Calcio
Stefano Favret: “Dovevamo metterci più voglia di vincere”
Il centrocampista è insoddisfatto della prova offerta contro il San Marino ma guarda con fiducia al futuro. “Dobbiamo rimetterci subito in carreggiata”
Il Bassano è apparso un po’ imballato, poco dinamico. Rimane il dubbio che possa trattarsi di una questione di tenuta atletica: “Non siamo di certo ancora al top. La gara, tuttavia, seppur con le grosse lacune del caso, l’abbiamo fatta noi mentre il loro atteggiamento tattico, complice il vantaggio acquisito quasi subito, era quello di aspettarci e ripartire in velocità, cosa che peraltro sanno fare molto bene. Noi, sinceramente, avremmo dovuto mettere in campo più grinta, maggior voglia di vincere, più determinazione per ribaltare il risultato mentre abbiamo difettato in lucidità in mezzo al campo e velocità in fase d’attacco. Adesso l’importante è ripartire con fiducia e applicarci in allenamento perché, man mano che andremo avanti, la condizione migliorerà e i risultati arriveranno sicuramente”.

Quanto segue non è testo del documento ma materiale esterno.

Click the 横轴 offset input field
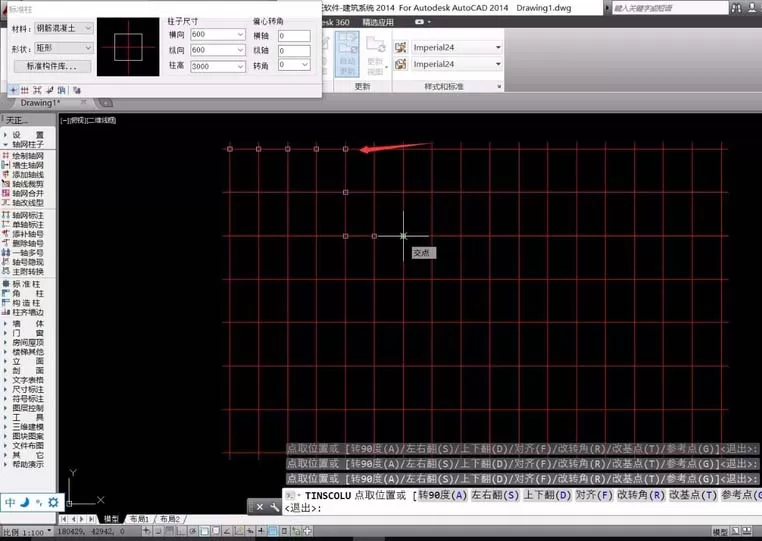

Già venerdì, in conferenza stampa, si parlava di un ambiente ansioso di veder la squadra vincere ad ogni costo e che il peso delle responsabilità potesse incidere negativamente sulle performance della squadra. Il centrocampista giallorosso non la pensa esattamente così: “Tutti sanno, dai giocatori allo staff, di far parte di un team importante e che le potenzialità di far bene ci sono tutte. Un concetto è, però, ben chiaro nelle nostre teste: i punti si conquistano sul campo. È impensabile ritenere di aver già vinto una gara prima di averla giocata, figurarsi un campionato! Sinceramente tutta questa pressione di cui si parla io non l’ho mai avvertita, anzi, posso senza problemi affermare che il gruppo è sereno”.
L’ex giocatore del Portogruaro non si nasconde, quando si parla dell’immediato futuro, e ammette che la sfida che attende i giallorossi a Giulianova è molto delicata dato che l’imperativo è vincere per non accumulare ulteriore distacco in classifica. “Ci aspetta una settimana particolarmente intensa, dobbiamo sfruttarla per allenarsi al meglio sotto ogni profilo, assimilare gli errori fatti e lavorare per rimetterci in carreggiata. Domenica bisogna andare lì a fare una grande prova e portare via i tre punti”.
Il Bassano viene da un precampionato a dir poco strepitoso nel quale si è fatto onore tenendo testa a formazioni di serie B quali Piacenza, Cittadella e Vicenza in amichevole e passando il turno in coppa Italia al cospetto di un signor Taranto. Può essere che vi siete inconsciamente “montati” la testa?
“Gli stimoli sono una componente fondamentale del calcio ma, in questo caso, la spiegazione è più tattica che altro. In quelle gare, infatti, si hanno a disposizione molti più spazi e la componente agonistica degli avversari non è mai molto elevata. In campionato le partite sono decisamente più intense, gli spazi ridotti al lumicino e molta molta più aggressività”.